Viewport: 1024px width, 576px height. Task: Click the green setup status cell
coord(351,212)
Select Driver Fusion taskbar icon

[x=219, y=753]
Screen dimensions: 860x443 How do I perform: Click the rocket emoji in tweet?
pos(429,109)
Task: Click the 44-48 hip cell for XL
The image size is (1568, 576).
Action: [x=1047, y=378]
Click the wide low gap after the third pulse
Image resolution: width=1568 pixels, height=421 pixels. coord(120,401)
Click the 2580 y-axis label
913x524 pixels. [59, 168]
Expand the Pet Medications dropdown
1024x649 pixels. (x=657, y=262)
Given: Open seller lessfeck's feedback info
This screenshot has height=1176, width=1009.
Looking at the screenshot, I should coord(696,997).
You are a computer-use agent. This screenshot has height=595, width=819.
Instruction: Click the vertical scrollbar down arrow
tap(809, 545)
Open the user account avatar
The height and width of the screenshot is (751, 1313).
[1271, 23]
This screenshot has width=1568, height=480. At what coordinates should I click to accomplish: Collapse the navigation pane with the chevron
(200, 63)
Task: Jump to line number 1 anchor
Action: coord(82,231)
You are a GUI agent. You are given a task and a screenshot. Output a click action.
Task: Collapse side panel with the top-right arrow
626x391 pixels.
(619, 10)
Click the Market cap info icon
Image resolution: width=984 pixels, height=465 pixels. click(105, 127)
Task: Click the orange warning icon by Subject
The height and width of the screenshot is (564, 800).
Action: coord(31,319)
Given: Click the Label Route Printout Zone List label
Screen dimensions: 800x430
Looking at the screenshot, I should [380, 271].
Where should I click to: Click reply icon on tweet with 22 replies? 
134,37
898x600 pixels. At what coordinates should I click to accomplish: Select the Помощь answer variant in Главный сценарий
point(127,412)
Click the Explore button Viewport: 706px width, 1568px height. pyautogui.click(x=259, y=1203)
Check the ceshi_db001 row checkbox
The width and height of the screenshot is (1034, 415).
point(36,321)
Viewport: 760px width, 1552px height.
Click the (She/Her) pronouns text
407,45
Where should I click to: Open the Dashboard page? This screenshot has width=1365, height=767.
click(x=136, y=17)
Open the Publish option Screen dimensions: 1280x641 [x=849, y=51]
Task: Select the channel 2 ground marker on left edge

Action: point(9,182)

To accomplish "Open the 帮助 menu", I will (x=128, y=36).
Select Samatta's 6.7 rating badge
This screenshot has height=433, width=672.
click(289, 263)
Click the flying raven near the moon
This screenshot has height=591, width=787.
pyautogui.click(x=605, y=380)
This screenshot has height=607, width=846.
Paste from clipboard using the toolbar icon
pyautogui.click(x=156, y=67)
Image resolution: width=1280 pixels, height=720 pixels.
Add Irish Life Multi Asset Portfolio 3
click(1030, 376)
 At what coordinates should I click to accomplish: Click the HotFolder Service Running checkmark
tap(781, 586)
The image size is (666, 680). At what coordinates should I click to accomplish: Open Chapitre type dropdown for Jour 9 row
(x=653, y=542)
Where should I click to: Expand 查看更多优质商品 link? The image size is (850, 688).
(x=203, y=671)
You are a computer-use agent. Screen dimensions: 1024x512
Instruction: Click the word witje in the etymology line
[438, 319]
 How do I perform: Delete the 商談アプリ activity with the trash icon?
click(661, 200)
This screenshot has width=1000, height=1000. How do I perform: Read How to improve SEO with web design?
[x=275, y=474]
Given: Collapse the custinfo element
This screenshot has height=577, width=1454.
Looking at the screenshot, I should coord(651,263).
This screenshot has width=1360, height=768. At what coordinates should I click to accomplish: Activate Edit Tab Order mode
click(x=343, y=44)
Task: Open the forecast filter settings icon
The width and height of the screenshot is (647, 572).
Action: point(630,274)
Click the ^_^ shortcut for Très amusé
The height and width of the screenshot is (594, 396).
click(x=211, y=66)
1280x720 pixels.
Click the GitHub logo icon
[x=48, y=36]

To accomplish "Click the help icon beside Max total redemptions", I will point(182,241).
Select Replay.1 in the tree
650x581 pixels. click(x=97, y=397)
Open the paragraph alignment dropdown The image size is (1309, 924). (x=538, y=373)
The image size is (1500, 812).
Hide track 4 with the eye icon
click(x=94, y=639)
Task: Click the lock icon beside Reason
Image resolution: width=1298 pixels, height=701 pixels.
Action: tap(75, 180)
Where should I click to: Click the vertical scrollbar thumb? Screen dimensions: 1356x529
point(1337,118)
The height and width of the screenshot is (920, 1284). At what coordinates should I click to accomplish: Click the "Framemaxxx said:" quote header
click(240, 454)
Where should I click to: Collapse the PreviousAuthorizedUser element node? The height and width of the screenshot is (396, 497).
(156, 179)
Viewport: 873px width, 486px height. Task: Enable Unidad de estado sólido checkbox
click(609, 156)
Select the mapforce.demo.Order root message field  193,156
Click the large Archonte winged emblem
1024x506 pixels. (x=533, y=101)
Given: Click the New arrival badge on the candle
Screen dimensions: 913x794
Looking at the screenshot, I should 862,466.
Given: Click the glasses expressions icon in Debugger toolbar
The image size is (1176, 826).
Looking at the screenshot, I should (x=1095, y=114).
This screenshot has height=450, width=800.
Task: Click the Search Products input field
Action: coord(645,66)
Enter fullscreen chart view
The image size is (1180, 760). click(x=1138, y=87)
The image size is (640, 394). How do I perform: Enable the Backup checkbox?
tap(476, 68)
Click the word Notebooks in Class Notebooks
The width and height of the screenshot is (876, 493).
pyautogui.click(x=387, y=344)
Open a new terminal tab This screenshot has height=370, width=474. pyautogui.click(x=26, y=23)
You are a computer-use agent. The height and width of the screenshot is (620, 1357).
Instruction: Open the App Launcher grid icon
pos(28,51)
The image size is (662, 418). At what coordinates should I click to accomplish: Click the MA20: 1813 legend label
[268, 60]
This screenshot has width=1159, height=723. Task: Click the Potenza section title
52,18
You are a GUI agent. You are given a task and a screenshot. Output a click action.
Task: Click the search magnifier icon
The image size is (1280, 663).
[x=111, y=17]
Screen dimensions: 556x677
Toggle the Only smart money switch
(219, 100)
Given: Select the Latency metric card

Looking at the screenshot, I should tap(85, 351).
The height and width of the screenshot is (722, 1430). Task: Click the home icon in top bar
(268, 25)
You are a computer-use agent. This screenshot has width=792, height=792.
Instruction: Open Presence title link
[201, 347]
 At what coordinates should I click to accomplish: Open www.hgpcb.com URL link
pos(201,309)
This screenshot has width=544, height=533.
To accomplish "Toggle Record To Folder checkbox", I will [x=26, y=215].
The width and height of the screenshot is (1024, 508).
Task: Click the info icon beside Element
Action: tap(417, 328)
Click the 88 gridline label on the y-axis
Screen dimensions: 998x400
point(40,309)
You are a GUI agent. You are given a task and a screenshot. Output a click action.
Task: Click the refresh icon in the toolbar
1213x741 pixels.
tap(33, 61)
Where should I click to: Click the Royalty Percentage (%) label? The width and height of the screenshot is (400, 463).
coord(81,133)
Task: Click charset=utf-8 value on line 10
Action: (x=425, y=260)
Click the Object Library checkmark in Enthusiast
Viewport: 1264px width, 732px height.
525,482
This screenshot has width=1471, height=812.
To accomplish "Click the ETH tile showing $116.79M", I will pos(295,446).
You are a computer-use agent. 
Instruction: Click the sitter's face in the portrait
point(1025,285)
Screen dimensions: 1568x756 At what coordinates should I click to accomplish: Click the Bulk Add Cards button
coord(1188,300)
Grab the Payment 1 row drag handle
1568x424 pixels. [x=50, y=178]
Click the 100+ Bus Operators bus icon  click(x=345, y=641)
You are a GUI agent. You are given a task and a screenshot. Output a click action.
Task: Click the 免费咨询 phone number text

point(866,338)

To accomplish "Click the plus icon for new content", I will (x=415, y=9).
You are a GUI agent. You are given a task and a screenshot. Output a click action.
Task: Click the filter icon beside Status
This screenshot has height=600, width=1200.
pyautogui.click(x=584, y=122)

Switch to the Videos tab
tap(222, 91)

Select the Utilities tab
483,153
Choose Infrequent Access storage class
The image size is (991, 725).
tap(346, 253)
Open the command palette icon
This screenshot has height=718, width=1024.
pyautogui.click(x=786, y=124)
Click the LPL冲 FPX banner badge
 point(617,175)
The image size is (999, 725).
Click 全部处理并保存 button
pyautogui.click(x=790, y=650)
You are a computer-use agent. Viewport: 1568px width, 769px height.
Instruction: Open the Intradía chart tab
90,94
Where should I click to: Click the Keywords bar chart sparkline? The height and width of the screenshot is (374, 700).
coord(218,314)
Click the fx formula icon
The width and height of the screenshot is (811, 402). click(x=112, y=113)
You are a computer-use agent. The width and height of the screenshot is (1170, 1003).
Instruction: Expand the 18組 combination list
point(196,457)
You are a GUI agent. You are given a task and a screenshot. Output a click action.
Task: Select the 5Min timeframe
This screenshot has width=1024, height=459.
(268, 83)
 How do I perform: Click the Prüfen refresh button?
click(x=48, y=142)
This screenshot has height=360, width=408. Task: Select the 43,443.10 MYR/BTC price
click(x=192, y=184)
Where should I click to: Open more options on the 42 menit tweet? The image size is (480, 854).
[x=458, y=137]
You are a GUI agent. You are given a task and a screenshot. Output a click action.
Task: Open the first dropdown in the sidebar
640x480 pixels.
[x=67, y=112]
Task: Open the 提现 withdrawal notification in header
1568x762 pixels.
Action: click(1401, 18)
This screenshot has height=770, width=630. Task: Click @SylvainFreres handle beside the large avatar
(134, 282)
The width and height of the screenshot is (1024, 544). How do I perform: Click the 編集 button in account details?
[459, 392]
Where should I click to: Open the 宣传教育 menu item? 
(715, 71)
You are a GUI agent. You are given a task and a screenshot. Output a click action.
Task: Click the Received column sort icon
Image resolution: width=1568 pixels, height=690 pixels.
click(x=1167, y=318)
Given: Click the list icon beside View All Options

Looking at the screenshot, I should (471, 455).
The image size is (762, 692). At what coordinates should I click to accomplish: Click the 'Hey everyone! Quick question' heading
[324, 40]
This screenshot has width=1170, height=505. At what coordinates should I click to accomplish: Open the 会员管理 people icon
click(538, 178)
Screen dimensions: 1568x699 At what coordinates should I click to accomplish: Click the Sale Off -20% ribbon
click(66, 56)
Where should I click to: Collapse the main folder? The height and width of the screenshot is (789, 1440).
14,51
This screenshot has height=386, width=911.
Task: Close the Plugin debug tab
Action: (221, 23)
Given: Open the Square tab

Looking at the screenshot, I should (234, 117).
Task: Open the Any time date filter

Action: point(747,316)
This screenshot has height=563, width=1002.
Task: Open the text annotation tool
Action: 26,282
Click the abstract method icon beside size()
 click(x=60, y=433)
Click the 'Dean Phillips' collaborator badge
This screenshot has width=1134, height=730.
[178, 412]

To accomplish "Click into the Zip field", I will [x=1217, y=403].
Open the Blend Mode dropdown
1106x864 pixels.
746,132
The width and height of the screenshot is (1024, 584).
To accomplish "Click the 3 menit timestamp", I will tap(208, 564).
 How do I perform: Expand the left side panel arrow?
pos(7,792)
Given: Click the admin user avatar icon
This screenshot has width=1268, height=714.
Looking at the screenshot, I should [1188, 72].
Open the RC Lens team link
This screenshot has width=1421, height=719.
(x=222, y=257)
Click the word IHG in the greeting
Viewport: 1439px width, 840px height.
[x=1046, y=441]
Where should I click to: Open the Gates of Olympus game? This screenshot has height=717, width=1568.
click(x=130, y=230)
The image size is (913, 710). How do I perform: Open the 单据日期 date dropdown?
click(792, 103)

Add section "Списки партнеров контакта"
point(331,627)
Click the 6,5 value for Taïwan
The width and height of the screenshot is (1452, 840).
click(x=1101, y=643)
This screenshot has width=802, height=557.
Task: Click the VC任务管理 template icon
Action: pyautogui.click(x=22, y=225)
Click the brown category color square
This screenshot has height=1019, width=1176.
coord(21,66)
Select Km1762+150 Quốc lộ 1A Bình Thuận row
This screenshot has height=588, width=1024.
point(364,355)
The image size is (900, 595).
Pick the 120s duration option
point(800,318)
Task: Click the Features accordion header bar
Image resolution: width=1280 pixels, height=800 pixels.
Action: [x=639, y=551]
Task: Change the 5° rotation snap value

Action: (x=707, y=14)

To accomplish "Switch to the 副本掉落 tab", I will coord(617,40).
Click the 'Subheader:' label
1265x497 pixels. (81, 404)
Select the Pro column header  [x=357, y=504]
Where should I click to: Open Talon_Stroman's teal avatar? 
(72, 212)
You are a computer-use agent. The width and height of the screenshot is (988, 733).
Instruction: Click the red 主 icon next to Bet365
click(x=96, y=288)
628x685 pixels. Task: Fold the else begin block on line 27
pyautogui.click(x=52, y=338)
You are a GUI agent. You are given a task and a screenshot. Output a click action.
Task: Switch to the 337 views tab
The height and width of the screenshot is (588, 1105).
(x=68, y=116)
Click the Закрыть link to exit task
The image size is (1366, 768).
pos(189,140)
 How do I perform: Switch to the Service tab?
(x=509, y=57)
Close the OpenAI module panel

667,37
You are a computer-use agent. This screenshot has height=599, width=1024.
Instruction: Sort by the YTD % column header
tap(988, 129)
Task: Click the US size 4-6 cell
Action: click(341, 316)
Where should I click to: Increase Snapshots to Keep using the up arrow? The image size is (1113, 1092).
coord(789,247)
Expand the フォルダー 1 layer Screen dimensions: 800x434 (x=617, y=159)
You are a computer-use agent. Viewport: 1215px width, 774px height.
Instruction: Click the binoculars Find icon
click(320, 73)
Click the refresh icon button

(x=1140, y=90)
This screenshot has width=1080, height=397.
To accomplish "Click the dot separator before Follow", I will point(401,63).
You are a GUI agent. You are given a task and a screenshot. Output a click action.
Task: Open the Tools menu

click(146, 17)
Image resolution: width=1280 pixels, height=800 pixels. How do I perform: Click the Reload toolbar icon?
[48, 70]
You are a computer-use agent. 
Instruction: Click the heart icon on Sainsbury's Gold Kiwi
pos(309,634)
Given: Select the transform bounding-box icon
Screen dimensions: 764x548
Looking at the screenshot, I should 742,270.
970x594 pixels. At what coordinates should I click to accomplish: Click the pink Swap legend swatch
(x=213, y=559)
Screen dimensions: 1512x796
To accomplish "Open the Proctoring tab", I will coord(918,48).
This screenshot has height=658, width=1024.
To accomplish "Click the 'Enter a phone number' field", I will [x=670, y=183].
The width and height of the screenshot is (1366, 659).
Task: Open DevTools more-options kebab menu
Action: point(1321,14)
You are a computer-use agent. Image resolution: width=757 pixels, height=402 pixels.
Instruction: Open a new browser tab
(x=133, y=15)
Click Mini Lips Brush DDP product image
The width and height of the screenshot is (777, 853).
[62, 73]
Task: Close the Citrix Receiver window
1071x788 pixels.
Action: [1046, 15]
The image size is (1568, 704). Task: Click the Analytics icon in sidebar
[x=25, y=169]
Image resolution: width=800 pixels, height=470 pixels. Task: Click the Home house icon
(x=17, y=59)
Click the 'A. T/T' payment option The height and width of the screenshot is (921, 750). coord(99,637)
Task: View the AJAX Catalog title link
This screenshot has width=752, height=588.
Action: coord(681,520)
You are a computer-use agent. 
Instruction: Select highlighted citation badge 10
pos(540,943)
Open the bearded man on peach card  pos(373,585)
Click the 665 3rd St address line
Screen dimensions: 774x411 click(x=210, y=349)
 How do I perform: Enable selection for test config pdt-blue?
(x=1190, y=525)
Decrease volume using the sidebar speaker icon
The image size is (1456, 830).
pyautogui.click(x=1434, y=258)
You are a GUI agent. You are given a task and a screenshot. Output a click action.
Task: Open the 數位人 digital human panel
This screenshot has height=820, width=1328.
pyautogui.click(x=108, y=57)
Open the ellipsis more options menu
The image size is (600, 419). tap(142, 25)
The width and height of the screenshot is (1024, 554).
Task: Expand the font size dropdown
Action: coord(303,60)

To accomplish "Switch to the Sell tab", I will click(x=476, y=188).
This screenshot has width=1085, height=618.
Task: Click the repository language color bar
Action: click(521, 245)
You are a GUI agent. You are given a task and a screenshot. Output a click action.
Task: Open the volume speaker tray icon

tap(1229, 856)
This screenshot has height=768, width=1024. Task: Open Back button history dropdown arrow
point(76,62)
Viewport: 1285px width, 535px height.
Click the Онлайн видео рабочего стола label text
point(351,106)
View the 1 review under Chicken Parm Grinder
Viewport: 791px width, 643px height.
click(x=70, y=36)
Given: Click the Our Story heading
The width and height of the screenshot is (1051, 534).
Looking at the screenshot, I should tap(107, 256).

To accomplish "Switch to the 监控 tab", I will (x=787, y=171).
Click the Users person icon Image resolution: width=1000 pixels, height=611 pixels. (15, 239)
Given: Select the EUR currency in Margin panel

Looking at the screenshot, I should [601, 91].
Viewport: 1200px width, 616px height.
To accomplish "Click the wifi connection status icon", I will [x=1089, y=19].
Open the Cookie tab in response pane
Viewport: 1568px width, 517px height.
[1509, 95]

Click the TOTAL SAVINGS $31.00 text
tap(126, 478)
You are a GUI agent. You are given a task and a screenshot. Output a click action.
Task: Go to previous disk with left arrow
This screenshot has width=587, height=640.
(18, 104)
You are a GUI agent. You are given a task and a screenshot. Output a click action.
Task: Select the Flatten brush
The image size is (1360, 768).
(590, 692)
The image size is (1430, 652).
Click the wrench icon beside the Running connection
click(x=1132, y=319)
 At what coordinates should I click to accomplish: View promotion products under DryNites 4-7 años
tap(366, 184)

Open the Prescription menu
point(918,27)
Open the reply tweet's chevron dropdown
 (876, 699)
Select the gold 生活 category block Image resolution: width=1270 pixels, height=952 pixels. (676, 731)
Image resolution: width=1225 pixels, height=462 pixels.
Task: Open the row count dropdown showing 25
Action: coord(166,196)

================================

TASK OBJECTIVE -> Reproduce every line of the entries above, unchanged, from the very first one down to and including the line containing "Open the Publish".

OUTPUT BELOW ->
Viewport: 1024px width, 576px height. Task: Click the green setup status cell
coord(351,212)
Select Driver Fusion taskbar icon

[x=219, y=753]
Screen dimensions: 860x443 How do I perform: Click the rocket emoji in tweet?
pos(429,109)
Task: Click the 44-48 hip cell for XL
The image size is (1568, 576).
Action: [x=1047, y=378]
Click the wide low gap after the third pulse
Image resolution: width=1568 pixels, height=421 pixels. coord(120,401)
Click the 2580 y-axis label
913x524 pixels. [59, 168]
Expand the Pet Medications dropdown
1024x649 pixels. (x=657, y=262)
Given: Open seller lessfeck's feedback info
This screenshot has height=1176, width=1009.
Looking at the screenshot, I should coord(696,997).
You are a computer-use agent. This screenshot has height=595, width=819.
Instruction: Click the vertical scrollbar down arrow
tap(809, 545)
Open the user account avatar
The height and width of the screenshot is (751, 1313).
[1271, 23]
This screenshot has width=1568, height=480. At what coordinates should I click to accomplish: Collapse the navigation pane with the chevron
(200, 63)
Task: Jump to line number 1 anchor
Action: coord(82,231)
You are a GUI agent. You are given a task and a screenshot. Output a click action.
Task: Collapse side panel with the top-right arrow
626x391 pixels.
(619, 10)
Click the Market cap info icon
Image resolution: width=984 pixels, height=465 pixels. click(105, 127)
Task: Click the orange warning icon by Subject
The height and width of the screenshot is (564, 800).
Action: coord(31,319)
Given: Click the Label Route Printout Zone List label
Screen dimensions: 800x430
Looking at the screenshot, I should [380, 271].
Where should I click to: Click reply icon on tweet with 22 replies? 
134,37
898x600 pixels. At what coordinates should I click to accomplish: Select the Помощь answer variant in Главный сценарий
point(127,412)
Click the Explore button Viewport: 706px width, 1568px height. pyautogui.click(x=259, y=1203)
Check the ceshi_db001 row checkbox
The width and height of the screenshot is (1034, 415).
point(36,321)
Viewport: 760px width, 1552px height.
Click the (She/Her) pronouns text
407,45
Where should I click to: Open the Dashboard page? This screenshot has width=1365, height=767.
click(x=136, y=17)
Open the Publish option Screen dimensions: 1280x641 [x=849, y=51]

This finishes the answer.